Il compilatore dotc che implementa le idee di questa iniziativa, supporterà la pulizia di alcune caratteristiche di Scala non più desiderate (XML, “procedure syntax”, inizializzatori immediati e tipi esistenziali), ma soprattutto di un nuovo modo per esprimere i tipi contenitore, ovvero gli “uninstantiated type members”. Quest’ultima novità in particolare porterà a risolvere alcuni dei casi peggiori e delle complicazioni del package delle collezioni, fino a mettere a disposizione la possibilità di unione ed intersezione di tipi, risultato che può avere enormi ricadute pratiche e semplificare l’accesso a strutture che ora sono dominio esclusivo di ScalaZ o di linguaggi particolarmente avanzati.
La visione di fondo che Odersky sta portando avanti riguardo alla filosofia del sistema dei tipi è che forse le monadi non siano realmente il modo più efficace per gestire gli effetti esterni. Un loro difetto per esempio è il mancare di commutatività, cosa che invece sarebbe alla portata del nuovo modello di tipi. L’alternativa su cui il suo team sta lavorando è ragionare, invece che per effetti, per Capabilities codificate in tipi ed argomenti; si otterrebbe così una sintassi simile alle monadi, ma con struttura più semplice da usare.
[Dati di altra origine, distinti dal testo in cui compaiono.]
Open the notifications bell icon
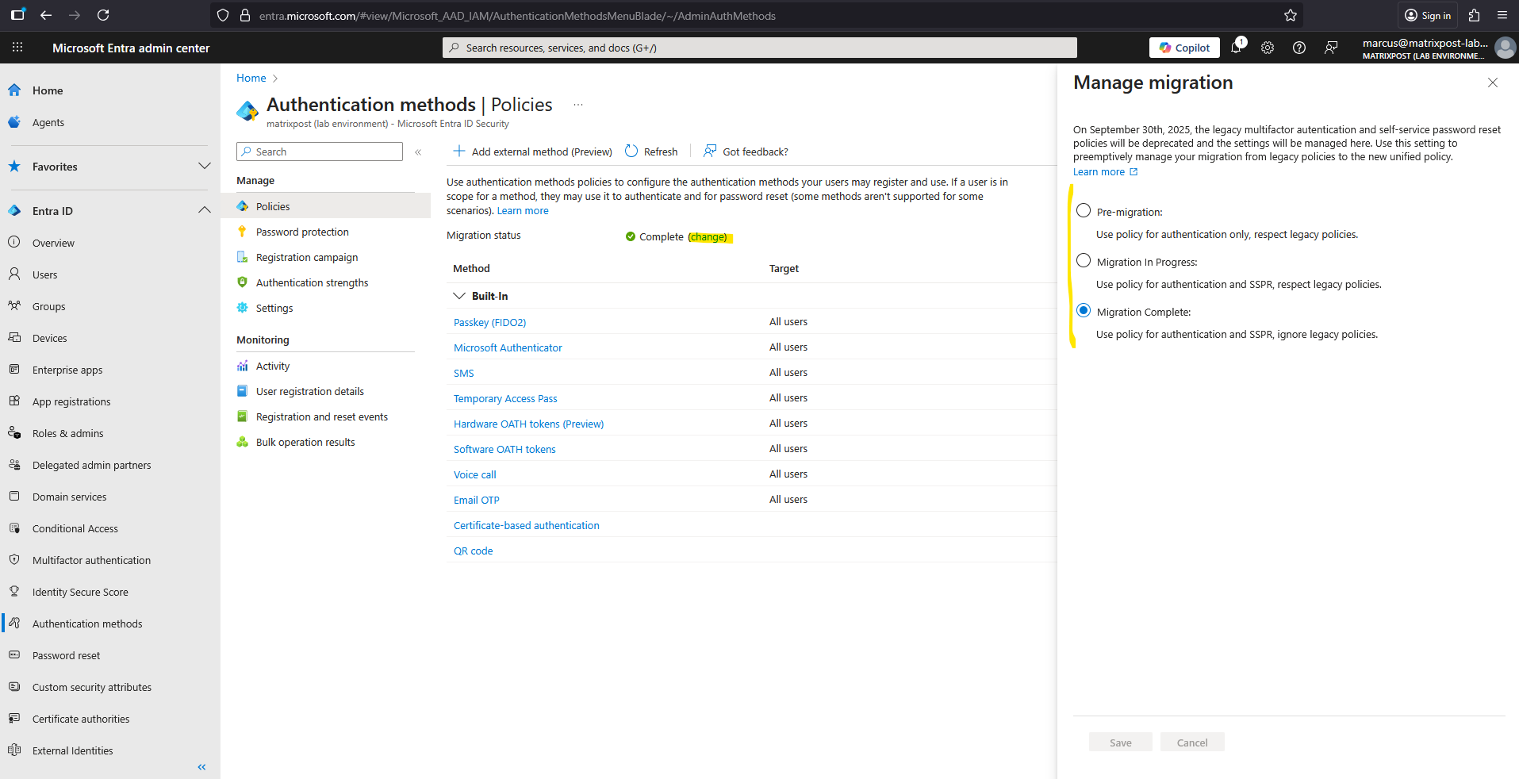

Martin ha fatto notare, non senza soddisfazione, come al momento del primo rilascio di Scala i linguaggi staticamente tipizzati (come Java, C# e C++) fossero considerati ormai superati dai linguaggi “dinamici” come Ruby; ora invece l’interesse per i sistemi di tipi verificati alla compilazione si trova al suo massimo storico: Scala ha contribuito non poco a questo ribaltamento di fronte, evidenziando come una migliore sofisticazione del compilatore (per quanto costosa in termini di performance) ed una sintassi più semplice sono realmente di aiuto nello scrivere codice migliore e che necessita di meno test, perché i tipi forniscono già molte garanzie.
In conclusione
Il passato di Scala, con i suoi errori, ci ha dato delle basi solide su cui poggiare gli sviluppi futuri: il principale messaggio di Odersky è che Scala è un linguaggio estremamente vivo, che suscita grande interesse da parte di tutta l’industria (e del resto, il sold-out istantaneo dello Scala Italy lo testimonia), ed al tempo stesso ha un retroterra accademico che lo alimenta di innovazione non astratta, ma concreta ed utilizzabile per scrivere codice sempre più espressivo e corretto.
1Tuttora in corso; Odersky ha spiegato come ormai sia considerato stato dell’arte disporre di prove meccaniche di sistemi di assiomi generate con COQ (http://en.wikipedia.org/wiki/Coq) o simili sistemi per dimostrare la validità di un sistema di tipi. In pratica, vengono formalizzate le proprietà che si vogliono ottenere in un linguaggio apposito, ed algoritmi di ragionamento automatico le verificano e le dimostrano. Questo dà una base incredibilmente solida alle parti più astratte e basilari di un linguaggio.